Os seres humanos são felizes por viverem na escuridão confortável de sua ignorância, tendo apenas alguns pontos de iluminação da realidade em que vivem, pois se fosse possível relacionar todos os conteúdos de sua mente, a humanidade se defrontaria com uma realidade tão apavorante que a solução para não enlouquecer seria fugir da luz e voltar para o escuro. Pensar exige espera e paciência para contemporizar as angústias que assolam a mente pela incerteza ao desconhecido, tolerar a dor da frustração, a perda da onipotência e onisciência e o defrontar-se com a vulnerabilidade do não saber. O chatGPT proporciona a ignorância de si mesmo, evitando a dor do conhecimento de sua realidade interna e externa, onde o novo e o inesperado não tem lugar. Configura-se a morte da incerteza, caracteristica da evolução humana, onde a criatividade abre possibilidades para o enfrentamento do desconhecido. As pessoas parecem desprovidas dessa condição, evitando a dor da frustração e cada vez mais buscam alívio imediato para suas angústias com o uso de alteradores de consciência, como o álcool, as drogas, o consumo compulsivo, a super exposição em redes sociais, comida em excesso, manuais de autoajuda ou tudo isso junto.
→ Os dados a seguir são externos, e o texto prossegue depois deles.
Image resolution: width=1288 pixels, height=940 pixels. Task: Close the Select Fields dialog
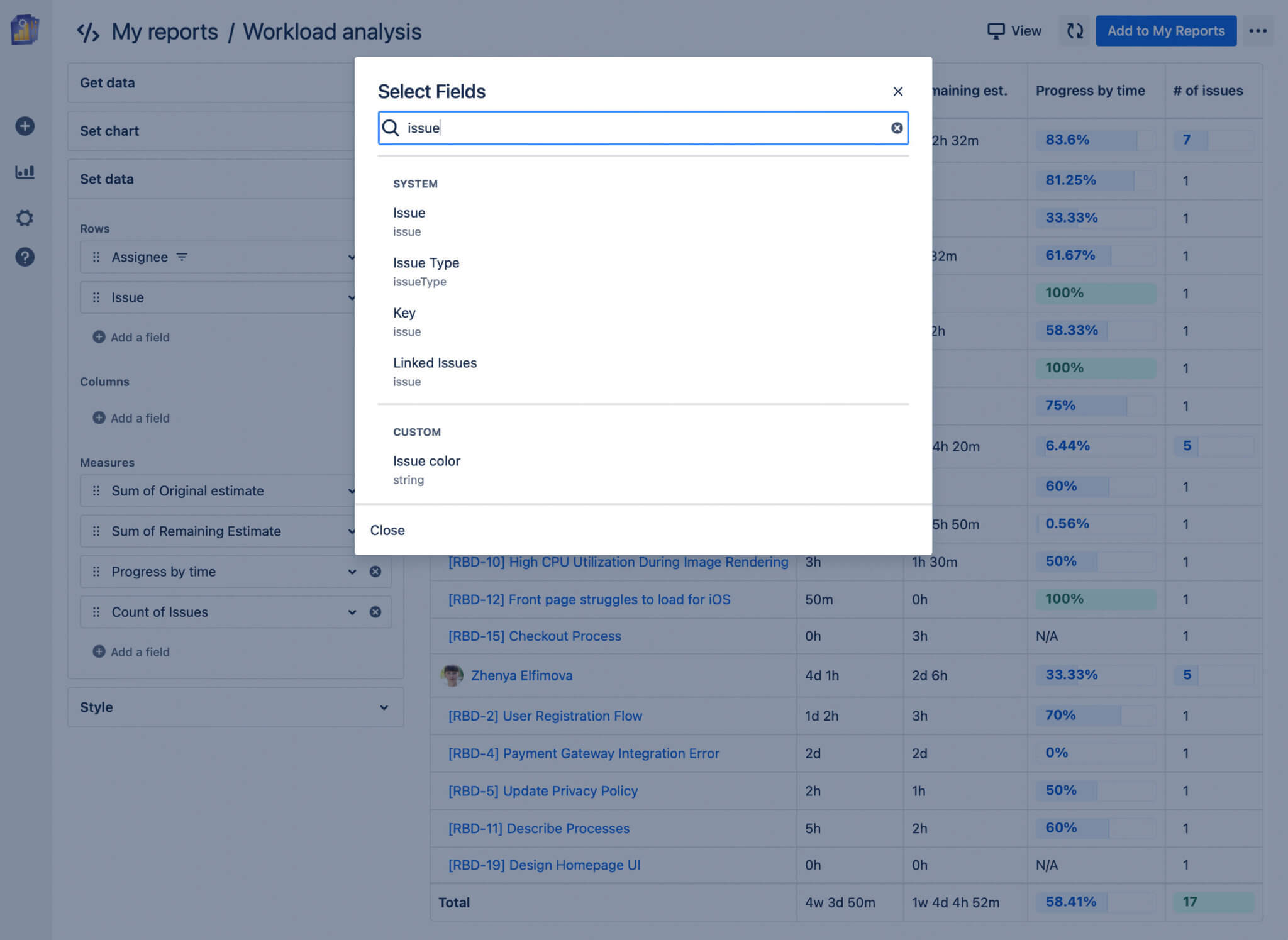click(x=897, y=91)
O terapeuta disponibiliza sua escuta privilegiada para captar estados mentais de profunda angústia, desamparo, temores e mesmo aos estados de medo ao aniquilamento de si mesmo que ocorre em situações de profundo desamparo social e existencial, permitindo um espaço de acolhimento, acompanhando o paciente no contato da profunda angústia do seu mundo psíquico, proporcionando respeito a sua individualidade e singularidade, tratadas sem conotação moral ou valorativa. O analista não se coloca no lugar de autoridade dizendo ao paciente o que ele deve fazer, mas o ajuda a encontrar um significado para aquilo que ele está vivendo.
A ideia de usar o Chatboot para este fim, também rompe com um aspecto ético importante das terapias do mundo real: o sigilo profissional que impede que o psicólogo saia por aí contando dramas que ouviu dos pacientes. Será possível preservar essa confidencialidade quando tudo o que é escrito pode ser armazenado por uma empresa? O que acontece se seus sentimentos, complexos e angústias forem acessados? Sua saúde mental aguentaria mais esse baque? Lembre-se que a máquina acumula informações para se tornar mais eficiente. Outro risco que não é levado em conta é o da dependência. A ferramenta pode ajudar com estratégias para melhorar alguns sintomas, mas o paciente pode acabar acreditando que é incapaz de resolver seus problemas sem o auxilio da inteligência artificial.
As pessoas estão encantadas com a Inteligência Artificial; outras tantas, angustiadas com a progressão do uso da ferramenta e dos algoritimos, criando ameaças aos empregos e ao futuro, determinando o que comemos, o que vestimos, a música que ouvimos e até mesmo sobre nossas opiniões.
A terapia sempre terá espaço fundamental para iluminar os caminhos incertos, ajudando a lidar com o não saber e as inúmeras dúvidas do ato de viver.